Racket is more batteries included, and comes with an IDE, a package manager
and build tools. It self describes a a language creation platform and includes
a typed language, a prolog like language and several learning languages, used
in their book How To Design Programs.

I’ve used Racket at home and work and enjoy using it, but I prefer traditional
Lisp syntax.

------
kazinator
Plug: TXR: [http://www.nongnu.org/txr](http://www.nongnu.org/txr)

TXR is liberally licensed: almost everything is two-claused BSD. (The
installer-packaged Windows port uses a Cygwin-derived run-time library that is
LGPL.)

TXR builds easily, requiring few dependencies, and has a small footprint.

It's easy to deploy. The TXR executable finds its satellite files relative to
its own location: drop it anywhere and it runs. The Windows version uses an
NSIS installer, which you can hack to package your own application.

TXR is packed with features. In addition to the unique, original whole-
document pattern matching/extraction language it contains an original Lisp
dialect that is designed with succinctness in mind. It draws influences from
many sources and embodies original Lisp research work.

TXR has a thorough reference manual consisting of one man page which is over
680 pages long (in PDF form). The HTML version is decently hyper-linked for
navigation and features a collapsible, tree-structured table of contents.

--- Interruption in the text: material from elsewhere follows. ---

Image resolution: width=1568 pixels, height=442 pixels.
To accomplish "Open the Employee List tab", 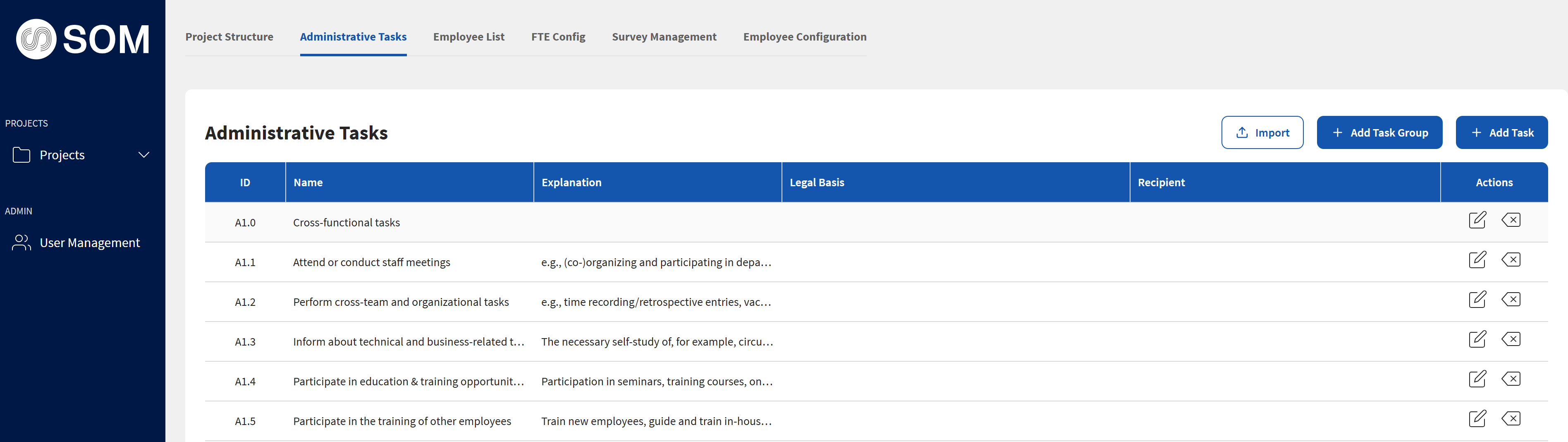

TXR Lisp is interpreted or compiled; the compiler is written in TXR Lisp,
targetting a register-based virtual machine which uses Algol-like displays for
lexical environments (dynamically relocated from stack to heap when closures
are created). Files can be compiled, or individual functions or top-level
forms. Functionality is provided to create a copy of the TXR executable with a
built-in custom start-up hook, for application deployment.

------
a-saleh
Recent or just non-mainstream?

I really liked going through [https://github.com/janestreet/learn-ocaml-
workshop](https://github.com/janestreet/learn-ocaml-workshop) (currently
working on the frogger :)

Ocaml is a nice and reasonably simple language, especially if you dabbled with
statically typed functional languages. The type-system is not as strong as
Haskells, i.e. there are no type-classes, but there is meta-programming
support, that provides some of the quality-of-life enhancements stronger type
system might (i.e. you often use macros for comparisons, or deriving
boilerplate functions)

I would probably stick with JaneStreet ecosystem, the language on its own
doesn't have standard library.

There is a support for calling C functions, but haven't tried yet, and
documentation seems sketchy.

------
jxub
PureScript.

Almost like Haskell but without pragmas and generally less magic, as it is
eagerly evaluated. It compiles to JS and has easy interop with any JS package.
Also, PureScript by Example is a really fun book to follow in order to dip
your toes in this language.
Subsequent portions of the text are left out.